* Texto para leitura:
A baixa dos reservatórios e o atraso nas obras de ampliação do sistema elétrico indicam que, em 2015, uma saída para se evitar novos apagões pode ser a volta do racionamento de energia. As medidas de restrição, seja lá que nome tenham, são inevitáveis. Esta é a previsão de Raimundo de Paula Batista, presidente da Enecel, empresa que comercializa energia. “Se nós tivéssemos no País uma economia aquecida, com mais demanda energética da indústria, o quadro seria mais grave. Como um sistema com capacidade para 120 mil megawatts tem que cortar fornecimento por causa de 2,2 mil megawatts? É preciso orientar a população, dar um choque de realidade, pois o apagão vai acontecer outra vez”, vaticina.

O Ministério de Minas e Energia faz planos decenais de investimentos. Mas entraves burocráticos na cadeia de licenciamento ambiental e na execução de grandes obras de infraestrutura levaram o governo a contar com as chuvas para adiar por mais um ano o fantasma da falta de energia elétrica. O último balanço do eixo de energia do PACo mostra que apenas 53% das obras de ampliação do sistema de geração e transmissão foram entregues no prazo contratado. Oito hidrelétricas em fase de construção poderão aportar 18,8 mil megawatts ao sistema e as usinas eólicas, outros 2,3 mil megawatts. Os projetos, porém, estão emperrados. “A tendência natural dos políticos é culpar a natureza, mas nós técnicos sabemos que a natureza é cíclica, não nos rendemos a essa tentação. Não se trata apenas de uma horinha sem luz, a crise é séria, mas os políticos negam até a última hora”, lamenta Rafael Herzberg, consultor da Interact Energia.

Em fevereiro de 2014, quando uma falha na rede de transmissão em Tocantins provocou um apagão em 18 Estados, a situação dos reservatórios já não era boa. Mas o governo se blindou para evitar que a oposição no Congresso discutisse o problema. O Planalto também errou ao direcionar grandes investimentos para a matriz termelétrica.

* Dados:
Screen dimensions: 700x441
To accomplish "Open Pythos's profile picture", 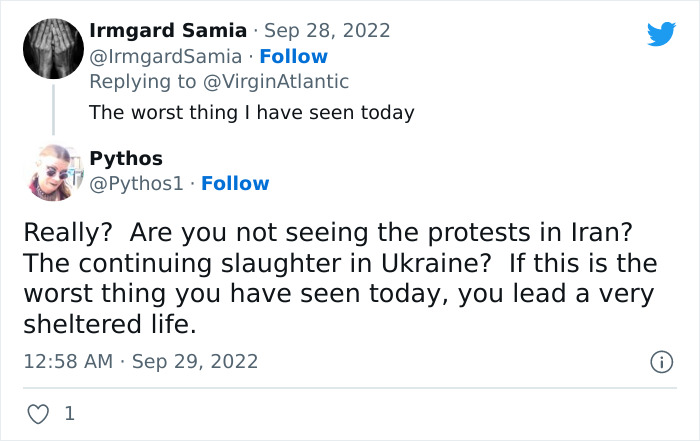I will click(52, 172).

---

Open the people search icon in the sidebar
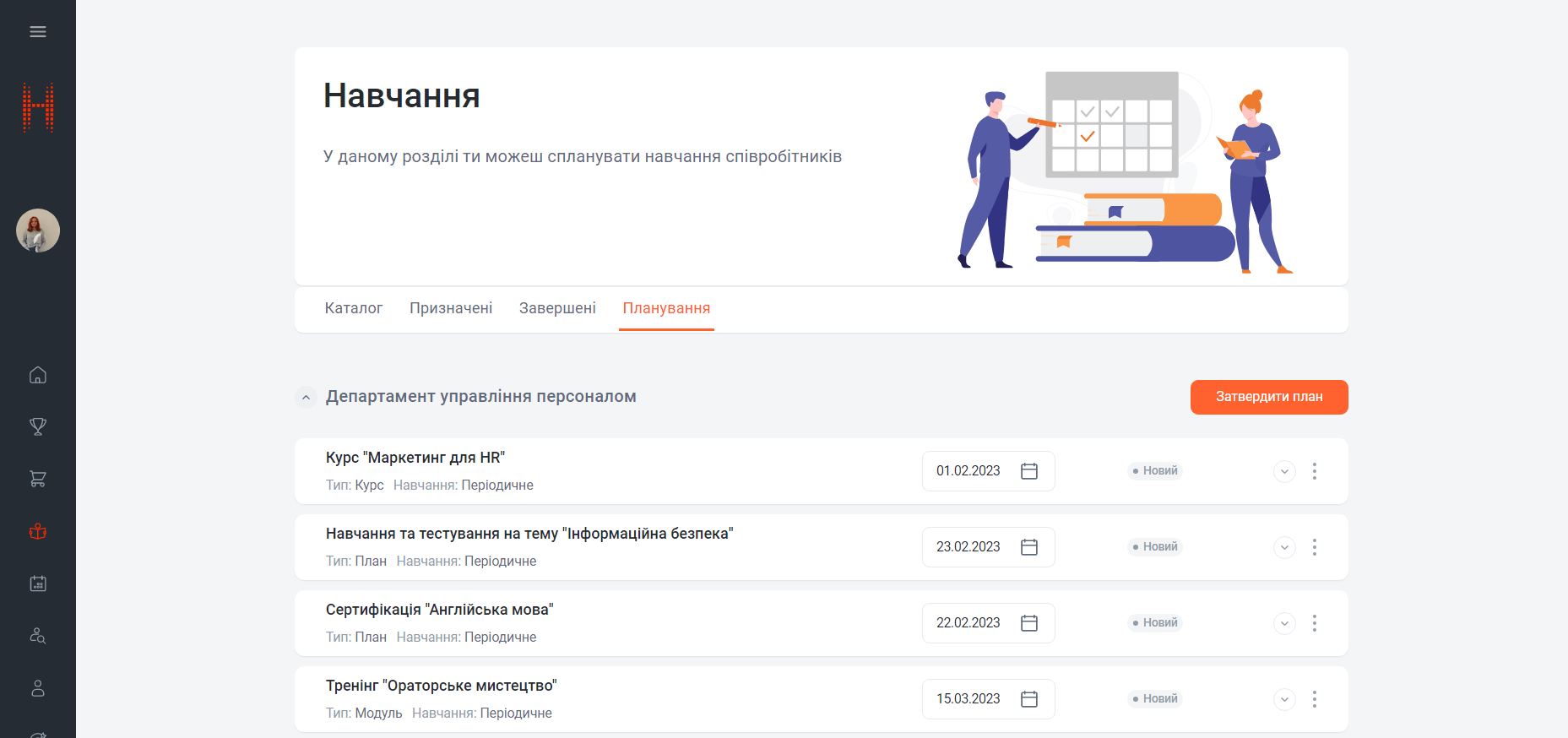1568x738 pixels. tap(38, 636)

* Instrução dada 1:
Segundo o texto sobre racionamento de energia, que percentual das obras de ampliação do sistema de geração e transmissão foi entregue no prazo contratado?
* Instrução dada 2:
Copie do texto sobre racionamento de energia o trecho entre "Em fevereiro de" e "a matriz termelétrica.", inclusive.
Os dados vêm de outra fonte.

* Resultado final 1:
Apenas 53%.

* Resultado final 2:
Em fevereiro de 2014, quando uma falha na rede de transmissão em Tocantins provocou um apagão em 18 Estados, a situação dos reservatórios já não era boa. Mas o governo se blindou para evitar que a oposição no Congresso discutisse o problema. O Planalto também errou ao direcionar grandes investimentos para a matriz termelétrica.